**Records for this task**
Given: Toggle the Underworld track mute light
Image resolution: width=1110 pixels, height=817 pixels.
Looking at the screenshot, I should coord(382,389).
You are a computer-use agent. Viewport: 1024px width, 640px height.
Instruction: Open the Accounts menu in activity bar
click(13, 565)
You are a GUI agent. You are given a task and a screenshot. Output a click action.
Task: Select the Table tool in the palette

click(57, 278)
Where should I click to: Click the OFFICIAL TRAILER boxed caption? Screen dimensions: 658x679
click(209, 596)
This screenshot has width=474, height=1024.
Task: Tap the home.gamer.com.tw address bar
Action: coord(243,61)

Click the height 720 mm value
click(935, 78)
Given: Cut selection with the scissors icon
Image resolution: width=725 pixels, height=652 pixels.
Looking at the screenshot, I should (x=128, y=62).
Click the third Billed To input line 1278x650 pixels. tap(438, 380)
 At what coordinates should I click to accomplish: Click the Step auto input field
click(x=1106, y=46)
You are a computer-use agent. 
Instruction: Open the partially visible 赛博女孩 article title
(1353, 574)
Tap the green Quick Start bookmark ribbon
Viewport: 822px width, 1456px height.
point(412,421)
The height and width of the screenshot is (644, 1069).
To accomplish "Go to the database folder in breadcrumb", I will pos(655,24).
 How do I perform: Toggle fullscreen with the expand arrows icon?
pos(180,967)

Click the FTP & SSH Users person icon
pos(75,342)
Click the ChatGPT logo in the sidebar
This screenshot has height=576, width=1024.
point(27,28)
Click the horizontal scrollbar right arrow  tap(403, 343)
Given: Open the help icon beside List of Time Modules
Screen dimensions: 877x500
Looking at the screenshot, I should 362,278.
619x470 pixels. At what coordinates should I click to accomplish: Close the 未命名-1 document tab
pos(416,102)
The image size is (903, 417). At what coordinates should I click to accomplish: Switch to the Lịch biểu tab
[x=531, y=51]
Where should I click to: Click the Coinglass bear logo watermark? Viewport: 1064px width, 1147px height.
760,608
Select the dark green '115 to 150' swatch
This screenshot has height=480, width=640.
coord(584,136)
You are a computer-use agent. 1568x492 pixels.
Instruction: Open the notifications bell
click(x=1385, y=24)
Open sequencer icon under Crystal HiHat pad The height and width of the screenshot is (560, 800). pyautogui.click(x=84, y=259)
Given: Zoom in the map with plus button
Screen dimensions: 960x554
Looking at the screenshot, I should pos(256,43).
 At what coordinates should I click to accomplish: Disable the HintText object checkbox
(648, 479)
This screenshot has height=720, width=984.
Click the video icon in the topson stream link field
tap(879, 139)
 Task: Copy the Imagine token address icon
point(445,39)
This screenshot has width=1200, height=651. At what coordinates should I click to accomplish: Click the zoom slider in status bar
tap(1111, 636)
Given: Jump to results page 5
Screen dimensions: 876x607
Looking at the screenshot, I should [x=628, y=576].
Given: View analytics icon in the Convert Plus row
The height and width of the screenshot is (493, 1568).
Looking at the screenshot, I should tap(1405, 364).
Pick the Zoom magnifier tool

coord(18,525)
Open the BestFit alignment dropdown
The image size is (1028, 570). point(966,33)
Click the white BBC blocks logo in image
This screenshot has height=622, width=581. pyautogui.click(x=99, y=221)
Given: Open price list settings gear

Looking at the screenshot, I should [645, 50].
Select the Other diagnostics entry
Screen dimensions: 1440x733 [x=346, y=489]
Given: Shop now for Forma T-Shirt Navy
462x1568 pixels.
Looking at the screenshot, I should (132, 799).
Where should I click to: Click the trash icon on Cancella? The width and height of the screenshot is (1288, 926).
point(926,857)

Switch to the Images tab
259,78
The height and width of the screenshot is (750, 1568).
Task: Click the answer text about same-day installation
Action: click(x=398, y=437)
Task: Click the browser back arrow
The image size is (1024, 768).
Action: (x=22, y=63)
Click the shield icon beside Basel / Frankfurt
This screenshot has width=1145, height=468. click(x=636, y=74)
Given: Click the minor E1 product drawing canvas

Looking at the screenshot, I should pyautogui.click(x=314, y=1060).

**Task to complete**
Each line above is to be copied exactly as written.

**Task result**
Given: Toggle the Underworld track mute light
Image resolution: width=1110 pixels, height=817 pixels.
Looking at the screenshot, I should coord(382,389).
You are a computer-use agent. Viewport: 1024px width, 640px height.
Instruction: Open the Accounts menu in activity bar
click(13, 565)
You are a GUI agent. You are given a task and a screenshot. Output a click action.
Task: Select the Table tool in the palette

click(57, 278)
Where should I click to: Click the OFFICIAL TRAILER boxed caption? Screen dimensions: 658x679
click(209, 596)
This screenshot has width=474, height=1024.
Task: Tap the home.gamer.com.tw address bar
Action: coord(243,61)

Click the height 720 mm value
click(935, 78)
Given: Cut selection with the scissors icon
Image resolution: width=725 pixels, height=652 pixels.
Looking at the screenshot, I should (x=128, y=62).
Click the third Billed To input line 1278x650 pixels. tap(438, 380)
 At what coordinates should I click to accomplish: Click the Step auto input field
click(x=1106, y=46)
You are a computer-use agent. 
Instruction: Open the partially visible 赛博女孩 article title
(1353, 574)
Tap the green Quick Start bookmark ribbon
Viewport: 822px width, 1456px height.
point(412,421)
The height and width of the screenshot is (644, 1069).
To accomplish "Go to the database folder in breadcrumb", I will pos(655,24).
 How do I perform: Toggle fullscreen with the expand arrows icon?
pos(180,967)

Click the FTP & SSH Users person icon
pos(75,342)
Click the ChatGPT logo in the sidebar
This screenshot has height=576, width=1024.
point(27,28)
Click the horizontal scrollbar right arrow  tap(403, 343)
Given: Open the help icon beside List of Time Modules
Screen dimensions: 877x500
Looking at the screenshot, I should 362,278.
619x470 pixels. At what coordinates should I click to accomplish: Close the 未命名-1 document tab
pos(416,102)
The image size is (903, 417). At what coordinates should I click to accomplish: Switch to the Lịch biểu tab
[x=531, y=51]
Where should I click to: Click the Coinglass bear logo watermark? Viewport: 1064px width, 1147px height.
760,608
Select the dark green '115 to 150' swatch
This screenshot has height=480, width=640.
coord(584,136)
You are a computer-use agent. 1568x492 pixels.
Instruction: Open the notifications bell
click(x=1385, y=24)
Open sequencer icon under Crystal HiHat pad The height and width of the screenshot is (560, 800). pyautogui.click(x=84, y=259)
Given: Zoom in the map with plus button
Screen dimensions: 960x554
Looking at the screenshot, I should pos(256,43).
 At what coordinates should I click to accomplish: Disable the HintText object checkbox
(648, 479)
This screenshot has height=720, width=984.
Click the video icon in the topson stream link field
tap(879, 139)
 Task: Copy the Imagine token address icon
point(445,39)
This screenshot has width=1200, height=651. At what coordinates should I click to accomplish: Click the zoom slider in status bar
tap(1111, 636)
Given: Jump to results page 5
Screen dimensions: 876x607
Looking at the screenshot, I should [x=628, y=576].
Given: View analytics icon in the Convert Plus row
The height and width of the screenshot is (493, 1568).
Looking at the screenshot, I should tap(1405, 364).
Pick the Zoom magnifier tool

coord(18,525)
Open the BestFit alignment dropdown
The image size is (1028, 570). point(966,33)
Click the white BBC blocks logo in image
This screenshot has height=622, width=581. pyautogui.click(x=99, y=221)
Given: Open price list settings gear

Looking at the screenshot, I should [645, 50].
Select the Other diagnostics entry
Screen dimensions: 1440x733 [x=346, y=489]
Given: Shop now for Forma T-Shirt Navy
462x1568 pixels.
Looking at the screenshot, I should (132, 799).
Where should I click to: Click the trash icon on Cancella? The width and height of the screenshot is (1288, 926).
point(926,857)

Switch to the Images tab
259,78
The height and width of the screenshot is (750, 1568).
Task: Click the answer text about same-day installation
Action: click(x=398, y=437)
Task: Click the browser back arrow
The image size is (1024, 768).
Action: (x=22, y=63)
Click the shield icon beside Basel / Frankfurt
This screenshot has width=1145, height=468. click(x=636, y=74)
Given: Click the minor E1 product drawing canvas

Looking at the screenshot, I should pyautogui.click(x=314, y=1060).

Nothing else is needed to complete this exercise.